### Task instructions
Which lines below include "will"? Copy them all.

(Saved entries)
=-=-=-=-=
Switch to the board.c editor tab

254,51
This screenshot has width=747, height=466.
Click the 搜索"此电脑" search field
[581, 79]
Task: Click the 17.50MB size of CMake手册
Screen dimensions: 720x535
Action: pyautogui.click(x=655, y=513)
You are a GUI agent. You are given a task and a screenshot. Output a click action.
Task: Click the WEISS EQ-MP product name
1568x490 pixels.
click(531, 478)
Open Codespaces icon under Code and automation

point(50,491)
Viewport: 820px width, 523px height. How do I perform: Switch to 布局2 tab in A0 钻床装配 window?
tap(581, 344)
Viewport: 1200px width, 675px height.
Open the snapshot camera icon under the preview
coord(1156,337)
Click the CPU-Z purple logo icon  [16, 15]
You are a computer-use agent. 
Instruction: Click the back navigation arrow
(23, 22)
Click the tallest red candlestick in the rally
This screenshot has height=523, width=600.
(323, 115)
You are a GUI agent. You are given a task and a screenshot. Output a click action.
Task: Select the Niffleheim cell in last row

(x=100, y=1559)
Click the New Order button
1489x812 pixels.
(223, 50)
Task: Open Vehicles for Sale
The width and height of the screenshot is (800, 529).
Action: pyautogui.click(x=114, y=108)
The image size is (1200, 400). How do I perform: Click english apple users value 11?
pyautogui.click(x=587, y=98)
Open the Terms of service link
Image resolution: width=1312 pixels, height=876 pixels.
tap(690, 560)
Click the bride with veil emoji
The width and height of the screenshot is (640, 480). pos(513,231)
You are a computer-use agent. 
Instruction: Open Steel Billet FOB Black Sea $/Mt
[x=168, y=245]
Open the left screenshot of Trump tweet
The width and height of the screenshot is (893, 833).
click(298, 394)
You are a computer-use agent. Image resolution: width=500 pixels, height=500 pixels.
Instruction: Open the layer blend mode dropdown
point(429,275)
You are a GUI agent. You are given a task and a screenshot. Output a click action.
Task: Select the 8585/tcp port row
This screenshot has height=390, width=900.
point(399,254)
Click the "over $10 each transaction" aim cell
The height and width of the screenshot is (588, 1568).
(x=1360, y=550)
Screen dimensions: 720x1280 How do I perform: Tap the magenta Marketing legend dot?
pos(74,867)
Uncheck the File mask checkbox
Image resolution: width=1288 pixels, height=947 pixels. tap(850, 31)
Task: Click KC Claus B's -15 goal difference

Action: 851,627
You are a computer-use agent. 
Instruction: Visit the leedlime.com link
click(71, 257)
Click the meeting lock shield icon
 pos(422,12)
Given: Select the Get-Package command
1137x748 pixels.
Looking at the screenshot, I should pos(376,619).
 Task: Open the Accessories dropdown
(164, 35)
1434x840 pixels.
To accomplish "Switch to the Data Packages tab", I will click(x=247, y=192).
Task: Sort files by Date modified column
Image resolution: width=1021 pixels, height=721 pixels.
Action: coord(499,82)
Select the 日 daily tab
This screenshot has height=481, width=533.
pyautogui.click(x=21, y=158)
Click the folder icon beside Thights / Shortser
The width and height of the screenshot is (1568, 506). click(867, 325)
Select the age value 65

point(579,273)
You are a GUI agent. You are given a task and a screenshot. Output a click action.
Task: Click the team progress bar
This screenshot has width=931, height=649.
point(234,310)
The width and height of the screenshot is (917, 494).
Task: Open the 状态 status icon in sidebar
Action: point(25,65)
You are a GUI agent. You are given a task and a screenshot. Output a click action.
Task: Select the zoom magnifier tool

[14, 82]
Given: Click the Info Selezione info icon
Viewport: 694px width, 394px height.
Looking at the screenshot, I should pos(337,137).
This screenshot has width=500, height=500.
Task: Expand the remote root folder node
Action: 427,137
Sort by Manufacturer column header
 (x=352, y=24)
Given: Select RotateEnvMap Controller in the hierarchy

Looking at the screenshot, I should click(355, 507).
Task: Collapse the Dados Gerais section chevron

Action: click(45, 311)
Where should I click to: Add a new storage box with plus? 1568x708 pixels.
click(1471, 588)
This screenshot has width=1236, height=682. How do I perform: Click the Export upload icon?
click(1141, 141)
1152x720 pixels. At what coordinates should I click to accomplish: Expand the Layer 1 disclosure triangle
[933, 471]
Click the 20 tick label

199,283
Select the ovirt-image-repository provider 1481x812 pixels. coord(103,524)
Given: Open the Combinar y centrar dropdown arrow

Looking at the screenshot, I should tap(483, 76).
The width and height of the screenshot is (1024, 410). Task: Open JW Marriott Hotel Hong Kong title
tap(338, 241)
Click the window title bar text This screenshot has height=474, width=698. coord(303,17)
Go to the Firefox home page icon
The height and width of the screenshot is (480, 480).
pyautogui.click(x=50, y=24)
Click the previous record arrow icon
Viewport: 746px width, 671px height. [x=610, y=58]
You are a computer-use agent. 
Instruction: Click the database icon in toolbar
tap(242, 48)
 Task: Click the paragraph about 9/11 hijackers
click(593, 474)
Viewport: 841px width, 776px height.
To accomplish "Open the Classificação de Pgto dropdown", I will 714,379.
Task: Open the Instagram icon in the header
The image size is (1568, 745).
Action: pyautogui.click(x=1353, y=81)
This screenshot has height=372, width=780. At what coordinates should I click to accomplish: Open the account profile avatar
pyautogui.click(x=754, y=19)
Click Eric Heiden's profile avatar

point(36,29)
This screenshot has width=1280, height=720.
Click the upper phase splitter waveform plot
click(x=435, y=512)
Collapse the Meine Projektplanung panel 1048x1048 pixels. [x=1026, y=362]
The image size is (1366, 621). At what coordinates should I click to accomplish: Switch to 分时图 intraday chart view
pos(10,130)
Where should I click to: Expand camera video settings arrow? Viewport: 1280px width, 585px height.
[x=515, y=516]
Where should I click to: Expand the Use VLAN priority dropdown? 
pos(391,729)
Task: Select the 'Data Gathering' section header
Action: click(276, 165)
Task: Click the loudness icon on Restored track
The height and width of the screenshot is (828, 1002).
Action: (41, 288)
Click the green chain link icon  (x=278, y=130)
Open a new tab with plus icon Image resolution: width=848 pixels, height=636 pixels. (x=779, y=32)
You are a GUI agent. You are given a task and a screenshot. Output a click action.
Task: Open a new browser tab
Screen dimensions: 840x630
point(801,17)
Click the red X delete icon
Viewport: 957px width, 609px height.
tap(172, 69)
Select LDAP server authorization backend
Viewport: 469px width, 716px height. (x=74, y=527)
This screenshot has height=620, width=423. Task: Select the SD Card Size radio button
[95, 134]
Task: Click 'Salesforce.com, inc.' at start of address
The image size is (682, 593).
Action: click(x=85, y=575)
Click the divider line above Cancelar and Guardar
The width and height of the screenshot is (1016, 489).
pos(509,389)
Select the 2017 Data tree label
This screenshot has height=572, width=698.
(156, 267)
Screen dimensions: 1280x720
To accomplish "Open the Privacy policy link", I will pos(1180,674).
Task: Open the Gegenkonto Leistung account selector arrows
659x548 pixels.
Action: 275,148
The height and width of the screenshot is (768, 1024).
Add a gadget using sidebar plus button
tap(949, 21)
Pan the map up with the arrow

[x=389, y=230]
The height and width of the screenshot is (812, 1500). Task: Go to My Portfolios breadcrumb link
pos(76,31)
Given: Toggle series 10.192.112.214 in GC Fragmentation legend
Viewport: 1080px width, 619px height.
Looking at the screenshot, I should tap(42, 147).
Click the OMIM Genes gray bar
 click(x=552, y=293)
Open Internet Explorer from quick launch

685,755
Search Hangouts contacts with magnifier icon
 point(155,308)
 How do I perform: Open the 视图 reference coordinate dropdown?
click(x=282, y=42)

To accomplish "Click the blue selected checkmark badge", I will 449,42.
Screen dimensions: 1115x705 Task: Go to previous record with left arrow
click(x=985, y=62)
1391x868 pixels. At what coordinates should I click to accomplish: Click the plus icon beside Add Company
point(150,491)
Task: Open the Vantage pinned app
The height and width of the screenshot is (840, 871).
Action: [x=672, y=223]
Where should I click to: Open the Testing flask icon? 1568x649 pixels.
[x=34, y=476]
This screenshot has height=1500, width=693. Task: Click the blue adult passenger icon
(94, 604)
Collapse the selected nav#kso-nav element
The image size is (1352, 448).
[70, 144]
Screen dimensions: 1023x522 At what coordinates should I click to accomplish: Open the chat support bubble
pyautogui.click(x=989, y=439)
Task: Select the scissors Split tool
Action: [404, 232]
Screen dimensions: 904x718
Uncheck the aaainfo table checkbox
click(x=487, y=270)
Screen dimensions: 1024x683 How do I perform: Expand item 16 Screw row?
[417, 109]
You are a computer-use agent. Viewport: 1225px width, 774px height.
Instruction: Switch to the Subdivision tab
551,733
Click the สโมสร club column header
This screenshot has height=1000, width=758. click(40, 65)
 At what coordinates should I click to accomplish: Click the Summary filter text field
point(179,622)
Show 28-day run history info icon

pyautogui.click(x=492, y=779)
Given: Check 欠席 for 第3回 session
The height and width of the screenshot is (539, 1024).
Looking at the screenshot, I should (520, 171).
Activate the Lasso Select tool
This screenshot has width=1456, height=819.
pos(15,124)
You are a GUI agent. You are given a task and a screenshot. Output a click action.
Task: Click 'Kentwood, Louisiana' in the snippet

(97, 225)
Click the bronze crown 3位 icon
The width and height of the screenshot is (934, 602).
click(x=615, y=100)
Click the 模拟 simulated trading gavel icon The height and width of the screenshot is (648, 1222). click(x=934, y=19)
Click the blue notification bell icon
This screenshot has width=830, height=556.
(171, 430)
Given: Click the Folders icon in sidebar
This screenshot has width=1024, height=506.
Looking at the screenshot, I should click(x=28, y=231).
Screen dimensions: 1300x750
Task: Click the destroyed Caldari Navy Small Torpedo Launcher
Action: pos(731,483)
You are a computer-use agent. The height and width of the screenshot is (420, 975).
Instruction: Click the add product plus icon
=-=-=-=-=
### Answer section
To accomplish "Switch to the Data Packages tab", I will click(x=247, y=192).
To accomplish "Open the Classificação de Pgto dropdown", I will 714,379.
To accomplish "Open the Privacy policy link", I will pos(1180,674).
To accomplish "Click the blue selected checkmark badge", I will 449,42.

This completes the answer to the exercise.